Wave texture with a gradient for distortion?

Trying to recreate the pattern seen in this image possibly with a wave texture node. I want to use a black/white texture mask to say where it should distort.

I imagine it would involve a Wave Texture node and some other node to distort it gradually. It doesn’t have to look like the picture, just looking for something similar, a way to distort gradually at locations of my choosing.

image

1 Like

Here is a beginning…need to work out how to reduce to dots and the center back …

1 Like

That’s very cool, definitely usable.

Yes, how to get it to distort into multiple “attractors”? .i.e warp into dots. What about a magic texture somewhere?

I stumbled upon this while trying to get the distortion pattern.
mesmerize.blend (816.8 KB) (hit play on the animator to see the animation)

1 Like

Not very close to the image but “wave texture with a gradient for distortion”.

I added the extra colour stops to control the gradient better (the second stop and penultimate stop have a value of 0.5), the map range node gives max and min distortion (now min 0 max 93.6)

Edit
here I changed the max min distortion value.

3 Likes

How would the node setup look to distort with another procedural texture? Maybe it will be the same as doing noise blur?

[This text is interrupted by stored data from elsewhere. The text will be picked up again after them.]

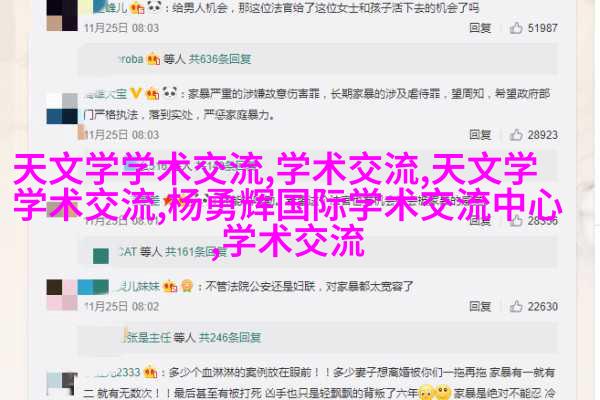Click 回复 beside the 28923 like count
This screenshot has width=600, height=400.
coord(480,135)
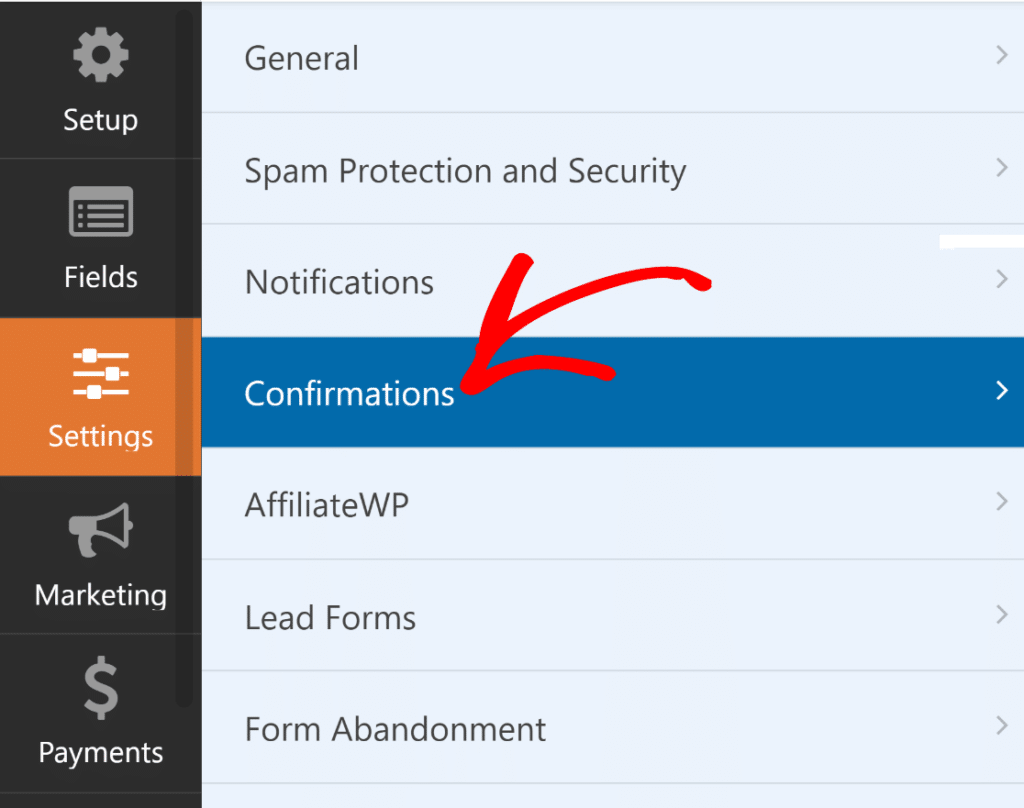This screenshot has height=808, width=1024.
Task: Click the Setup gear icon
Action: click(x=100, y=56)
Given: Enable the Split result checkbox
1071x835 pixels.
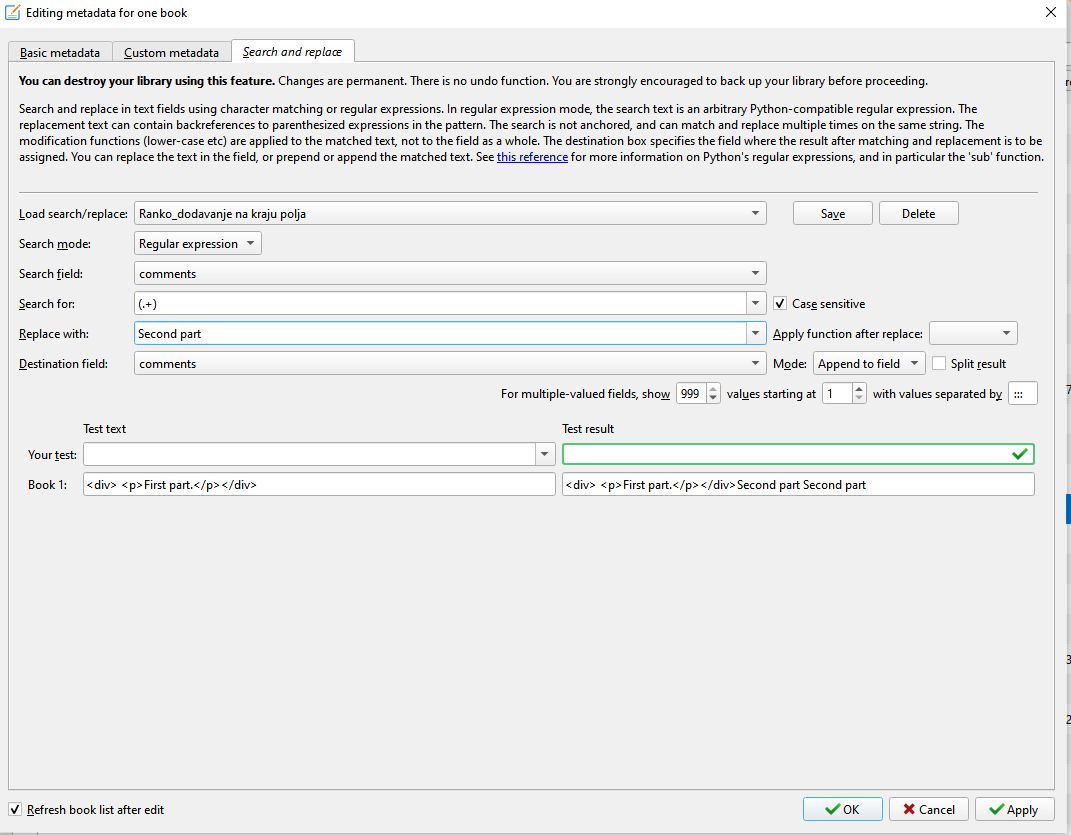Looking at the screenshot, I should [939, 364].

DNorman’s setup looks like a good starting point to get another look with the distortion.

This is an interesting pattern, here I tried to add the dots on the sides.
Still not as the image but not too bad. I am still experimenting to actually distort the dots into a distorted wave texture but have not quite managed.

Here is a version with a spherical gradient instead of linear and a bit of colour.

Edit: I changed it again to have less dots in the middle

1 Like

Thank you DNorman for your effort. I’ll keep an eye for your udpates, otherwise you’ve done a lot already to give me what I need to continue with my project. Also I made a new thread, this thread is related: Why isn't this more widely discussed? (Hand-guided procedural texturing)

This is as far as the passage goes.